До сих пор Ксавье Бовуа был внимателен и точен в деталях, выстраивая нечто большее, чем банальный «высокодуховный» байопик, хотя в картине попадались ходульные моменты, когда, например, после окончательного принятия решения настоятель выходит в сад и подставляет лицо под живительные струи дождя. Но дальше в фильме есть сцена, составляющая его главную проблему, возможно, даже роковой фол, который для кого-то из зрителей может аннулировать весь накопленный кредит доверия. Уж слишком легко обедня может превратиться в фарс.

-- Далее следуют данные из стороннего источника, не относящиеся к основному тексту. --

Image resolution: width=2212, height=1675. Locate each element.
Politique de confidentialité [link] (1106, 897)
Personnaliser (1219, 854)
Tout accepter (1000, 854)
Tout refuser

В фильме «О людях и богах» есть момент эпифании. Это сцена, которую можно назвать «Последней вечерей», — торжественный братский ужин перед уже неминуемым концом. Монахи сидят за столом, рама окна подчеркивает рамку кадра, на подоконнике симметрично стоят свечи. Брат Люк встает и включает стоящий в углу магнитофон. Ошибиться невозможно: из магнитофона льется «Лебединое озеро». Из диегитической, то есть звучащей внутри мира фильма, музыка постепенно становится экстрадиегитической, заполняя все вокруг своим пафосом. В подтверждение того, что все делается искренне и всерьез, на музыку накладывается аффектированный монтаж взглядов, улыбок и слез экзальтации. Если по отношению к этому фильму можно говорить о спойлерах, то, по-видимому, главный спойлер содержится именно в этой сцене. В фильме «Согласно Матьё», рассказывавшем вполне светскую историю, вначале, в сцене, снятой с высоты птичьего полета, звучат «Страсти по Матфею» Баха, и, как ни странно, ощущения безвкусицы не возникает. Почему в светской истории звучат «Страсти по Матфею», а в религиозной — «Лебединое озеро», пусть даже эта, не лишенная саспенса музыка жестко кодирована только для русского уха? Было бы лучше, если бы в сцене прозвучали «Страсти по Матфею», как звучит «Аве Мария» в «Лурде» Джессики Хауснер? Или же все-таки необходим некоторый сдвиг в музыкальном сопровождении по отношению к теме?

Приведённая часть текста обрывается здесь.